Como si los lugares de la memoria debieran, o pudieran, ser desinfectados de recuerdos (hechos) desagradables y traumáticos, fijándonos únicamente en aquel pasado que historiadores o intelectuales –o autoridades de cualquier tipo– consideraran edificante.

Adiós Auschwitz, adiós memorial de Hiroshima, adiós centro de la Paz de Guernica, adiós tantos lugares que recuerdan hechos traumáticos, ‘años violentos’… sin embargo, afortunadamente, la humanidad hace mucho ya que aprendió que la miseria no se esconde debajo de las alfombras sino que se mira de frente, y que los lugares de fuerte carga simbólica y de conflicto (los nudos de la historia) son recursos valiosos, de hecho, únicos, para el derecho a la verdad, la justicia y la reparación; para el aprendizaje de la libertad y la democracia. En nuestro caso como en el de otros muchos de pasados traumáticos recientes, el ejercicio colectivo de la memoria está inseparablemente unido a la lucha por la justicia y contra la impunidad.

Esta propuesta de la historiadora coincide sensiblemente con la ya comentada del presidente de la Xunta, y que Iniciativa Galega pola Memoria (plataforma de colectivos memorialistas gallegos), denuncia como ‘nuevo intento de ocultar los crímenes franquistas, en este caso bajo el perverso pretexto de apoyar dos causas tan loables como el feminismo y la literatura gallega’. IGM recuerda que similar artimaña –el trampantojo cultural o artístico para ocultar la memoria antifranquista– se ha utilizado también por la Xunta en la Isla de San Simón: vaciada de su contenido histórico como centro de represión por medio de líricas mixtificaciones como las de isla ‘del pensamiento’ o ‘de los poetas’.
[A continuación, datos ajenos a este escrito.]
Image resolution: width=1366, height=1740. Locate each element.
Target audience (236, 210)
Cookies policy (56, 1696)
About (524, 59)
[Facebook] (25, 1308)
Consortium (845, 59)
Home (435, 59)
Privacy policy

En realidad, no existe incompatibilidad alguna de destino del Pazo de Meirás, por una parte para rendir homenaje a la Pardo Bazán (que, por cierto, cuenta con una casa-museo en La Coruña), y por otra para el relato de su apropiación por el dictador y su familia, así como de la larga lucha ciudadana por su recuperación. Al contrario: resulta sumamente didáctica la superposición sobre un mismo espacio de los valores progresistas e ilustrados que la escritora representó de manera tan destacada, y de sus opuestos (violencia, oscurantismo y corrupción) personificados en el genocida Franco. Perfecta metáfora del siglo XX de este país.

Pero ¿qué tiene que ver el debate en torno al Pazo de Meirás con las recientes soflamas de militares golpistas que, recordemos, entre los agravios destacan las políticas de Memoria Democrática?
Creo que está claro: el efecto que persiguen las soflamas, trivializadas como extravagancias y anacronismos, no es realmente influir en el juego político formal, para eso tienen al PP y a Vox, sino el de contribuir a un clima de temor e intimidación que será denominado eufemísticamente de ’prudencia’. Acobardarnos como sociedad; mantener el imperio del olvido y la impunidad. Y la reacción de muchos progresistas en materia de memoria democrática, en los medios y en la cultura, demuestra que tiene éxito.

La derecha consiguió acobardar a la mayoría de la izquierda en la Transición, y le cogió gusto a la experiencia: ese sigue siendo su objetivo hoy, y para ello nada mejor que agitar algunos uniformes. Cada acto de renuncia en materia de memoria democrática es un ejercicio de cobardía de los demócratas, aunque se disfrace de erudición o de doña Emilia, y es una muesca adicional en la culata del máuser franquista.